Tariffs: the sequel nobody asked for
U.S. Trade Representative Jamieson Greer basically put a sticky note on the trade wall: tariffs are unpopular, but they’re not going anywhere. In comments to Annmarie Hordern, he said he expects China to eventually commit to buying billions of dollars in U.S. farm products — the kind of phrase that makes soybean traders sit up a little straighter.
What’s actually on the table?
Greer’s message is pretty clear: even if Beijing opens the wallet on agricultural purchases, the U.S. isn’t handing out a tariff peace treaty as a thank-you card. Section 301 tariffs, the ones that became a centerpiece of the U.S.-China trade fight, are still part of the playbook.
That matters because tariffs don’t just live in the abstract. They ripple through:
- import costs for consumer and industrial goods
- margins for companies with China-heavy supply chains
- farm exports, especially if China starts buying more U.S. crops again
Why investors should care
This is the kind of trade-policy limbo markets love to hate.
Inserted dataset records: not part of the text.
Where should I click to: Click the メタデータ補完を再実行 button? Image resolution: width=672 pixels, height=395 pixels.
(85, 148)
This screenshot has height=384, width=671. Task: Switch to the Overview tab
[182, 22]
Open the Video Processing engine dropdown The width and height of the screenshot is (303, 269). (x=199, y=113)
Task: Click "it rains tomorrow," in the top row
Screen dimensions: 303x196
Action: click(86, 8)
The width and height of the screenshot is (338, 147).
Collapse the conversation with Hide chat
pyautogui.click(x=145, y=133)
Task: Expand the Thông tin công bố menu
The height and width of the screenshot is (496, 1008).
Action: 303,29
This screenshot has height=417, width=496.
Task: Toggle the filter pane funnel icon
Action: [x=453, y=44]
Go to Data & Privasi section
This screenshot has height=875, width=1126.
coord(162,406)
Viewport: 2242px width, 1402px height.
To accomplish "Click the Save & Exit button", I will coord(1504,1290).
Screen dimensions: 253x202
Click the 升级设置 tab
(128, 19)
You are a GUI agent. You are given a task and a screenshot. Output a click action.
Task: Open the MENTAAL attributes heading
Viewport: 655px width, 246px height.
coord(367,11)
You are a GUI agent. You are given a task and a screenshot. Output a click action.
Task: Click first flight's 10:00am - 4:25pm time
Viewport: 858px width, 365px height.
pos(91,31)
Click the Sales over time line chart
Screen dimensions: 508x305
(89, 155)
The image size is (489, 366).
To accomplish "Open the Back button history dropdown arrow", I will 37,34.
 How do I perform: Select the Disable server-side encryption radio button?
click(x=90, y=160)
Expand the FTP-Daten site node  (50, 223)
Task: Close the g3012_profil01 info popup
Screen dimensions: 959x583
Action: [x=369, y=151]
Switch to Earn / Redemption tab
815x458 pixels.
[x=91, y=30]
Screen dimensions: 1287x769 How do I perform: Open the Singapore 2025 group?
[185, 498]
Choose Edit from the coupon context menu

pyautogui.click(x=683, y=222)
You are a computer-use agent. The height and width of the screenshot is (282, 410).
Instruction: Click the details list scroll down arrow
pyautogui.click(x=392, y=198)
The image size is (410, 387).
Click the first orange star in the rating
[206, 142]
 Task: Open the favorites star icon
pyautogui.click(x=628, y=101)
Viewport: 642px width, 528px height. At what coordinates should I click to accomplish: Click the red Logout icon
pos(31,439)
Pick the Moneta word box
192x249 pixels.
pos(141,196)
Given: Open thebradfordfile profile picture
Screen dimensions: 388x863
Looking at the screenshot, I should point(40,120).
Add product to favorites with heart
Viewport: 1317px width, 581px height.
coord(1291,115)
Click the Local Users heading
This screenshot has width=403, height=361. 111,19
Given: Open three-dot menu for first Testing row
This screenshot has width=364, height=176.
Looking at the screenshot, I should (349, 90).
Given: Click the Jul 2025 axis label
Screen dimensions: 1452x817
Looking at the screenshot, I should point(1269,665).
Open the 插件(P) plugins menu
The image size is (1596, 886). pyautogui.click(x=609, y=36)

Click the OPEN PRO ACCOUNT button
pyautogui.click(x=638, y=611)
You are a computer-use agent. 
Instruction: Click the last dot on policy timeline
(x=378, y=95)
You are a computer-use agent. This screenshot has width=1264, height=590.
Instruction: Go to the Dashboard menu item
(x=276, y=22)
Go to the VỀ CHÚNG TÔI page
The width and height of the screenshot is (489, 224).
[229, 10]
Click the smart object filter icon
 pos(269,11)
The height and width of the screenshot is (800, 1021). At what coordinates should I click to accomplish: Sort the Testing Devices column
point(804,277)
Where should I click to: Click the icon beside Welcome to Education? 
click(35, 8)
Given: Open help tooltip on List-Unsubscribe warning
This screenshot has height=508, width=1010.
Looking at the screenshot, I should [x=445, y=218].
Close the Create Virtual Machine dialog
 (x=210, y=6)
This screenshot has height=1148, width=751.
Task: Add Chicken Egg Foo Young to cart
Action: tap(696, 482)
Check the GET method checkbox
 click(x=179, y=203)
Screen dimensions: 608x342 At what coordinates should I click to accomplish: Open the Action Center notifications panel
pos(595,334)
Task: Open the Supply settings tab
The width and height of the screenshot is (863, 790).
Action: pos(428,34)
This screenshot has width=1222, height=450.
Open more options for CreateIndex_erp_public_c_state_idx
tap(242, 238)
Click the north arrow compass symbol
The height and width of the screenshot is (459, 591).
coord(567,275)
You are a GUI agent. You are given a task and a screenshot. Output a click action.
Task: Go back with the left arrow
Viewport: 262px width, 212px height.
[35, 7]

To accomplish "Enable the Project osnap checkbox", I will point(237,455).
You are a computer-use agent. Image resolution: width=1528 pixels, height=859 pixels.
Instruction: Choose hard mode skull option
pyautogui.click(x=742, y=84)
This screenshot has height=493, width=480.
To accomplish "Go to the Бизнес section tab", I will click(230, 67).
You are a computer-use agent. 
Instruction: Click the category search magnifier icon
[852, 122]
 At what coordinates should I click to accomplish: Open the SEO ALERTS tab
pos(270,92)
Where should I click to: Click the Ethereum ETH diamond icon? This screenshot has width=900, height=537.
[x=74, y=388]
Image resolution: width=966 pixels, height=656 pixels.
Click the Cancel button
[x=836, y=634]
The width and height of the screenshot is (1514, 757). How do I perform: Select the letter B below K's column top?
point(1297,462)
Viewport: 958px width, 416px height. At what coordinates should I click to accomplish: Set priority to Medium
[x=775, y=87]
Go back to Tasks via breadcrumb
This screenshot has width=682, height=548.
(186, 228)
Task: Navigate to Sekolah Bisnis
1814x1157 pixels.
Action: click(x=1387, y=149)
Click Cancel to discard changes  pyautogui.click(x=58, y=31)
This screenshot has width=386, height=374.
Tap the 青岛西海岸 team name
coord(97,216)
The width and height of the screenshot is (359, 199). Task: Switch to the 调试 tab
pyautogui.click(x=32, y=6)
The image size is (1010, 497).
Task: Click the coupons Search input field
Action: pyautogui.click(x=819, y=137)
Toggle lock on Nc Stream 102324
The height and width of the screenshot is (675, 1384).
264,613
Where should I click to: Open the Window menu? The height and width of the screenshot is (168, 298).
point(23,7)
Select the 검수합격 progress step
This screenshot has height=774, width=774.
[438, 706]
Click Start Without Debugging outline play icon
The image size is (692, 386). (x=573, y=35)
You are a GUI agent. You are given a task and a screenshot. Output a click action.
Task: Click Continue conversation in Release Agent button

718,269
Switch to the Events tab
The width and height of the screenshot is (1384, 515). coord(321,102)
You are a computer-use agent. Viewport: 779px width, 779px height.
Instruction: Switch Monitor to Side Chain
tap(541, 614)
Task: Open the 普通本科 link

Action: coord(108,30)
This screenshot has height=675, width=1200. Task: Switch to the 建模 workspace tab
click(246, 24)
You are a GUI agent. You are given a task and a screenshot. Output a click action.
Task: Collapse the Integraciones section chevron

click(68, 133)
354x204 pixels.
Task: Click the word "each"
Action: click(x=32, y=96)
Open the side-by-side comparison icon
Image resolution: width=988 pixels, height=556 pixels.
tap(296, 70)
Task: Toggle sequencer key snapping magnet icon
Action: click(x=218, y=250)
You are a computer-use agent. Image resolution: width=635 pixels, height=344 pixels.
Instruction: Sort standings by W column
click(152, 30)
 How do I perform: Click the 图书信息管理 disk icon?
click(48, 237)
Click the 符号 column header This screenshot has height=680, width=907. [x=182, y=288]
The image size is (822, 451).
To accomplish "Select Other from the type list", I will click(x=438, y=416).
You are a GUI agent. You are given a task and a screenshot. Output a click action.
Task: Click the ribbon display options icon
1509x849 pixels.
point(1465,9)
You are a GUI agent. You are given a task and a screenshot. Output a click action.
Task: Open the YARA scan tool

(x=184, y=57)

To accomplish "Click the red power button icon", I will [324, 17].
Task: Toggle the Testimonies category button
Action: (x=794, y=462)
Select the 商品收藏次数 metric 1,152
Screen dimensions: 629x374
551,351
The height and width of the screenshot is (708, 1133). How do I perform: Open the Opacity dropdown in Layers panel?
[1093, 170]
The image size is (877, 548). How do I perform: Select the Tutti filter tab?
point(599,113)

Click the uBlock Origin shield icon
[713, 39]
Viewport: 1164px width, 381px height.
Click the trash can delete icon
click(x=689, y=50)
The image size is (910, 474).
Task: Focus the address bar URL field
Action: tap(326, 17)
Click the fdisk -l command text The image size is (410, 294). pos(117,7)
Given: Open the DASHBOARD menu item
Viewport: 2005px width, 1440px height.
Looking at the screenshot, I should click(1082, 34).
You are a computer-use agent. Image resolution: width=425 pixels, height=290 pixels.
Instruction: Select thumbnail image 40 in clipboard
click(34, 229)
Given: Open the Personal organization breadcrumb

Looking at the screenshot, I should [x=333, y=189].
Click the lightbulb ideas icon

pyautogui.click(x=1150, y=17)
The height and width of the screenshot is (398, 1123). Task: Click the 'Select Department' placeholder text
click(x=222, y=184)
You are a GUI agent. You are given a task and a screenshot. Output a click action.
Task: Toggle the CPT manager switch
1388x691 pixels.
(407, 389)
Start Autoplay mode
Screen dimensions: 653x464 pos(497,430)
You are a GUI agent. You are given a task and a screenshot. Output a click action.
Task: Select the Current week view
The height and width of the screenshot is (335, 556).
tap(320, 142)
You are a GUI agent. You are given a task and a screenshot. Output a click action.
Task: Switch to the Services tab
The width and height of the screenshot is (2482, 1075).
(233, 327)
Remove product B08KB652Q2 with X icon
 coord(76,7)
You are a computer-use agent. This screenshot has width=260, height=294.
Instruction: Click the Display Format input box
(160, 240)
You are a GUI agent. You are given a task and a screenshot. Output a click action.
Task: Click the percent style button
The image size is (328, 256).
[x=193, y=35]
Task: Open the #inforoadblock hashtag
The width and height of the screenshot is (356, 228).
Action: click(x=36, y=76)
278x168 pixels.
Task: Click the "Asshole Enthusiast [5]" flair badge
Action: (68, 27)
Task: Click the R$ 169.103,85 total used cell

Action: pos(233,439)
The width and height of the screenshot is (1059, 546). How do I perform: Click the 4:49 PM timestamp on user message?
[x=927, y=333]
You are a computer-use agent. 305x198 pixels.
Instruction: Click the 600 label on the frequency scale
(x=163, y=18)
If China buys more U.S. farm goods, that’s a small win for agriculture and a diplomatic olive branch. But if tariffs stick around, the broader cost structure for businesses stays sticky too — like ordering a cheaper appetizer and still getting hit with the service fee.
Big picture: the U.S.-China relationship still looks less like détente and more like an uneasy business partnership with a very loud group chat.